[Collected data]
##########

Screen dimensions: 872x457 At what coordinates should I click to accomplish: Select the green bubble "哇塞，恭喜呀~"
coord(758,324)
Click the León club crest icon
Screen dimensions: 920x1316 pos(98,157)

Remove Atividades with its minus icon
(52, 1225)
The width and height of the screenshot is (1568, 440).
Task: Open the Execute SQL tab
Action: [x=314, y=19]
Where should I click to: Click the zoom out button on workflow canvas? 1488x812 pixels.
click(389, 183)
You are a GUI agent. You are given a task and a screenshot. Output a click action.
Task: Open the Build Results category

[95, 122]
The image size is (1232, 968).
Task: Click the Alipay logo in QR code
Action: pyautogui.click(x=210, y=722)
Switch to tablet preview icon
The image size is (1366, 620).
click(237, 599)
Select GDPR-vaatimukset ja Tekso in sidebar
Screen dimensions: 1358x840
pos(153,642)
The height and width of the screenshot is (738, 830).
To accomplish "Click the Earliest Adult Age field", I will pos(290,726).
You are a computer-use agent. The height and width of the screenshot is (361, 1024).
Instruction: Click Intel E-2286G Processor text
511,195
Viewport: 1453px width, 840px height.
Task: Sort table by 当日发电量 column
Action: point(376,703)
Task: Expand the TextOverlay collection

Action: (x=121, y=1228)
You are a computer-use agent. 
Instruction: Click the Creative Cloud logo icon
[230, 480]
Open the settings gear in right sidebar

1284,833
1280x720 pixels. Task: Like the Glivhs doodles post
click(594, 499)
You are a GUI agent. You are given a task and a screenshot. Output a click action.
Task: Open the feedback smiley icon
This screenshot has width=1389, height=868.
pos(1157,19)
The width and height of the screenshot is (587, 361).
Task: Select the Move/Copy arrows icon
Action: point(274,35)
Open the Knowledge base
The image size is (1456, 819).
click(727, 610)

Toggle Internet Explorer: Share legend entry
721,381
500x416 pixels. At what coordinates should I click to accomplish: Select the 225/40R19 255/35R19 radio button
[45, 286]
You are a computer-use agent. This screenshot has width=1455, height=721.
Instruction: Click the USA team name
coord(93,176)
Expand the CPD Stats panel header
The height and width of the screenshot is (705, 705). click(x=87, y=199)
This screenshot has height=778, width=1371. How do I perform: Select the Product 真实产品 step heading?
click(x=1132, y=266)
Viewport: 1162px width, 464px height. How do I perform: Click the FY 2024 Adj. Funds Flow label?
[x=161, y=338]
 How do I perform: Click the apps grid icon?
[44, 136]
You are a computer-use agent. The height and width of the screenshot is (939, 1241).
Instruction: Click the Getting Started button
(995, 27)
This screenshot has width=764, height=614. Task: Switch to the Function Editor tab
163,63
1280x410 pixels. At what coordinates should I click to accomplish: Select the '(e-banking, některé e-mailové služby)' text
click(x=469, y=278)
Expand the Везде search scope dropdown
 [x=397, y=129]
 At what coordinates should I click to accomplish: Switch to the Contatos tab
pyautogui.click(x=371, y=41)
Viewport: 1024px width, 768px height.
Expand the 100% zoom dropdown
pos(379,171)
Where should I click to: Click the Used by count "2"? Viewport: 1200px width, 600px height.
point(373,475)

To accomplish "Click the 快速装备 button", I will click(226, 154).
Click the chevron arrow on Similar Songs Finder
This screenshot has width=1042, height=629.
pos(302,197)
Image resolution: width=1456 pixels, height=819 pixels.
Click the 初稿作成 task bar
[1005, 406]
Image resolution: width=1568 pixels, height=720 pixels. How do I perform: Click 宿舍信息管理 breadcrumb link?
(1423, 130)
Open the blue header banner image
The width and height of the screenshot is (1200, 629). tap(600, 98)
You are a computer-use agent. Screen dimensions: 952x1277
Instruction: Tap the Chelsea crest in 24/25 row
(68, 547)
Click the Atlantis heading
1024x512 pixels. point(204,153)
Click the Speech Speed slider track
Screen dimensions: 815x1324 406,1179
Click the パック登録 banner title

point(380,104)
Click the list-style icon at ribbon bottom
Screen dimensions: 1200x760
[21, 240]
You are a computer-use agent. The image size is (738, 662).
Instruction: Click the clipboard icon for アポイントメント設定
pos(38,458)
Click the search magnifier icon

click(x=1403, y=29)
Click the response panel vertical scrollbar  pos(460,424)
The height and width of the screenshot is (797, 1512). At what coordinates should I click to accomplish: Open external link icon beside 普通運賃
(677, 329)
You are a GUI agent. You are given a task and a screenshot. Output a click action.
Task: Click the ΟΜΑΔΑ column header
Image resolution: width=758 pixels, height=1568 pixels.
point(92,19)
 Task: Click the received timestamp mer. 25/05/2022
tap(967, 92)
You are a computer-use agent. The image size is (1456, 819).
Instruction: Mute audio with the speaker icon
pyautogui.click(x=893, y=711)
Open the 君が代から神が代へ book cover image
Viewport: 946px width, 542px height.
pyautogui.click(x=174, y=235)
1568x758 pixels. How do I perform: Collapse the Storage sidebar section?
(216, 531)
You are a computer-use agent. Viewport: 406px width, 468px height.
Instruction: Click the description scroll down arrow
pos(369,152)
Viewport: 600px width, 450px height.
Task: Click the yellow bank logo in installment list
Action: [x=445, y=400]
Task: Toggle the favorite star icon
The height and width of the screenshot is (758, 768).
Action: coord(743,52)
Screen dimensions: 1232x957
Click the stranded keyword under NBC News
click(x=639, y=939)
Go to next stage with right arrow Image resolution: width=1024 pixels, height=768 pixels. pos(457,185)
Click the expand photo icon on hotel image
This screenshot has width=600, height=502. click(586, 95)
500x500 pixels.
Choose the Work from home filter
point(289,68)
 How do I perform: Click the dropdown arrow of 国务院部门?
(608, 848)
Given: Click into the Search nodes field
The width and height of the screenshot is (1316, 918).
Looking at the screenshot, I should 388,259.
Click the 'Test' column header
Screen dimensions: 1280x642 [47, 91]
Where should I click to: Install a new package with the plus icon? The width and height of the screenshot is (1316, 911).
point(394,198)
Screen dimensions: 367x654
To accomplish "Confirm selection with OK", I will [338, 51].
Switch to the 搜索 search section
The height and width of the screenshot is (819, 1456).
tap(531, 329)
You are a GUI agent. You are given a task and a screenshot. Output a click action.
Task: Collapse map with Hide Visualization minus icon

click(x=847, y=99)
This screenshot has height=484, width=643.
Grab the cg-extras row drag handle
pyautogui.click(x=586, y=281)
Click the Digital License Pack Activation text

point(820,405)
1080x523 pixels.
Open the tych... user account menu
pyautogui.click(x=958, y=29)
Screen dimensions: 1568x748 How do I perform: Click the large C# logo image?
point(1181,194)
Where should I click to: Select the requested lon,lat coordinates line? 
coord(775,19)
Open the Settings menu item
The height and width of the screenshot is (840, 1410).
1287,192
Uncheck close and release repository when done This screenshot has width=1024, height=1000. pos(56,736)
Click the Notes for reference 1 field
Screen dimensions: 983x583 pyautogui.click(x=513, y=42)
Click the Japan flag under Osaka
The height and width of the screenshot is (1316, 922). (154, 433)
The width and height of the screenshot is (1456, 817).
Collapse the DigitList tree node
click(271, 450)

##########

→ **Request**:
Rewrite all the rows above, swapping "computer-use agent" for "screen agent" and leaving everything else as it is.

→ **Answer for the task**:
Screen dimensions: 872x457 At what coordinates should I click to accomplish: Select the green bubble "哇塞，恭喜呀~"
coord(758,324)
Click the León club crest icon
Screen dimensions: 920x1316 pos(98,157)

Remove Atividades with its minus icon
(52, 1225)
The width and height of the screenshot is (1568, 440).
Task: Open the Execute SQL tab
Action: [x=314, y=19]
Where should I click to: Click the zoom out button on workflow canvas? 1488x812 pixels.
click(389, 183)
You are a GUI agent. You are given a task and a screenshot. Output a click action.
Task: Open the Build Results category

[95, 122]
The image size is (1232, 968).
Task: Click the Alipay logo in QR code
Action: pyautogui.click(x=210, y=722)
Switch to tablet preview icon
The image size is (1366, 620).
click(237, 599)
Select GDPR-vaatimukset ja Tekso in sidebar
Screen dimensions: 1358x840
pos(153,642)
The height and width of the screenshot is (738, 830).
To accomplish "Click the Earliest Adult Age field", I will pos(290,726).
You are a screen agent. The height and width of the screenshot is (361, 1024).
Instruction: Click Intel E-2286G Processor text
511,195
Viewport: 1453px width, 840px height.
Task: Sort table by 当日发电量 column
Action: point(376,703)
Task: Expand the TextOverlay collection

Action: (x=121, y=1228)
You are a screen agent. 
Instruction: Click the Creative Cloud logo icon
[230, 480]
Open the settings gear in right sidebar

1284,833
1280x720 pixels. Task: Like the Glivhs doodles post
click(594, 499)
You are a GUI agent. You are given a task and a screenshot. Output a click action.
Task: Open the feedback smiley icon
This screenshot has width=1389, height=868.
pos(1157,19)
The width and height of the screenshot is (587, 361).
Task: Select the Move/Copy arrows icon
Action: point(274,35)
Open the Knowledge base
The image size is (1456, 819).
click(727, 610)

Toggle Internet Explorer: Share legend entry
721,381
500x416 pixels. At what coordinates should I click to accomplish: Select the 225/40R19 255/35R19 radio button
[45, 286]
You are a screen agent. This screenshot has width=1455, height=721.
Instruction: Click the USA team name
coord(93,176)
Expand the CPD Stats panel header
The height and width of the screenshot is (705, 705). click(x=87, y=199)
This screenshot has height=778, width=1371. How do I perform: Select the Product 真实产品 step heading?
click(x=1132, y=266)
Viewport: 1162px width, 464px height. How do I perform: Click the FY 2024 Adj. Funds Flow label?
[x=161, y=338]
 How do I perform: Click the apps grid icon?
[44, 136]
You are a screen agent. The height and width of the screenshot is (939, 1241).
Instruction: Click the Getting Started button
(995, 27)
This screenshot has width=764, height=614. Task: Switch to the Function Editor tab
163,63
1280x410 pixels. At what coordinates should I click to accomplish: Select the '(e-banking, některé e-mailové služby)' text
click(x=469, y=278)
Expand the Везде search scope dropdown
 [x=397, y=129]
 At what coordinates should I click to accomplish: Switch to the Contatos tab
pyautogui.click(x=371, y=41)
Viewport: 1024px width, 768px height.
Expand the 100% zoom dropdown
pos(379,171)
Where should I click to: Click the Used by count "2"? Viewport: 1200px width, 600px height.
point(373,475)

To accomplish "Click the 快速装备 button", I will click(226, 154).
Click the chevron arrow on Similar Songs Finder
This screenshot has width=1042, height=629.
pos(302,197)
Image resolution: width=1456 pixels, height=819 pixels.
Click the 初稿作成 task bar
[1005, 406]
Image resolution: width=1568 pixels, height=720 pixels. How do I perform: Click 宿舍信息管理 breadcrumb link?
(1423, 130)
Open the blue header banner image
The width and height of the screenshot is (1200, 629). tap(600, 98)
You are a screen agent. Screen dimensions: 952x1277
Instruction: Tap the Chelsea crest in 24/25 row
(68, 547)
Click the Atlantis heading
1024x512 pixels. point(204,153)
Click the Speech Speed slider track
Screen dimensions: 815x1324 406,1179
Click the パック登録 banner title

point(380,104)
Click the list-style icon at ribbon bottom
Screen dimensions: 1200x760
[21, 240]
You are a screen agent. The image size is (738, 662).
Instruction: Click the clipboard icon for アポイントメント設定
pos(38,458)
Click the search magnifier icon

click(x=1403, y=29)
Click the response panel vertical scrollbar  pos(460,424)
The height and width of the screenshot is (797, 1512). At what coordinates should I click to accomplish: Open external link icon beside 普通運賃
(677, 329)
You are a GUI agent. You are given a task and a screenshot. Output a click action.
Task: Click the ΟΜΑΔΑ column header
Image resolution: width=758 pixels, height=1568 pixels.
point(92,19)
 Task: Click the received timestamp mer. 25/05/2022
tap(967, 92)
You are a screen agent. The image size is (1456, 819).
Instruction: Mute audio with the speaker icon
pyautogui.click(x=893, y=711)
Open the 君が代から神が代へ book cover image
Viewport: 946px width, 542px height.
pyautogui.click(x=174, y=235)
1568x758 pixels. How do I perform: Collapse the Storage sidebar section?
(216, 531)
You are a screen agent. Viewport: 406px width, 468px height.
Instruction: Click the description scroll down arrow
pos(369,152)
Viewport: 600px width, 450px height.
Task: Click the yellow bank logo in installment list
Action: [x=445, y=400]
Task: Toggle the favorite star icon
The height and width of the screenshot is (758, 768).
Action: coord(743,52)
Screen dimensions: 1232x957
Click the stranded keyword under NBC News
click(x=639, y=939)
Go to next stage with right arrow Image resolution: width=1024 pixels, height=768 pixels. pos(457,185)
Click the expand photo icon on hotel image
This screenshot has width=600, height=502. click(586, 95)
500x500 pixels.
Choose the Work from home filter
point(289,68)
 How do I perform: Click the dropdown arrow of 国务院部门?
(608, 848)
Given: Click into the Search nodes field
The width and height of the screenshot is (1316, 918).
Looking at the screenshot, I should 388,259.
Click the 'Test' column header
Screen dimensions: 1280x642 [47, 91]
Where should I click to: Install a new package with the plus icon? The width and height of the screenshot is (1316, 911).
point(394,198)
Screen dimensions: 367x654
To accomplish "Confirm selection with OK", I will [338, 51].
Switch to the 搜索 search section
The height and width of the screenshot is (819, 1456).
tap(531, 329)
You are a GUI agent. You are given a task and a screenshot. Output a click action.
Task: Collapse map with Hide Visualization minus icon

click(x=847, y=99)
This screenshot has height=484, width=643.
Grab the cg-extras row drag handle
pyautogui.click(x=586, y=281)
Click the Digital License Pack Activation text

point(820,405)
1080x523 pixels.
Open the tych... user account menu
pyautogui.click(x=958, y=29)
Screen dimensions: 1568x748 How do I perform: Click the large C# logo image?
point(1181,194)
Where should I click to: Select the requested lon,lat coordinates line? 
coord(775,19)
Open the Settings menu item
The height and width of the screenshot is (840, 1410).
1287,192
Uncheck close and release repository when done This screenshot has width=1024, height=1000. pos(56,736)
Click the Notes for reference 1 field
Screen dimensions: 983x583 pyautogui.click(x=513, y=42)
Click the Japan flag under Osaka
The height and width of the screenshot is (1316, 922). (154, 433)
The width and height of the screenshot is (1456, 817).
Collapse the DigitList tree node
click(271, 450)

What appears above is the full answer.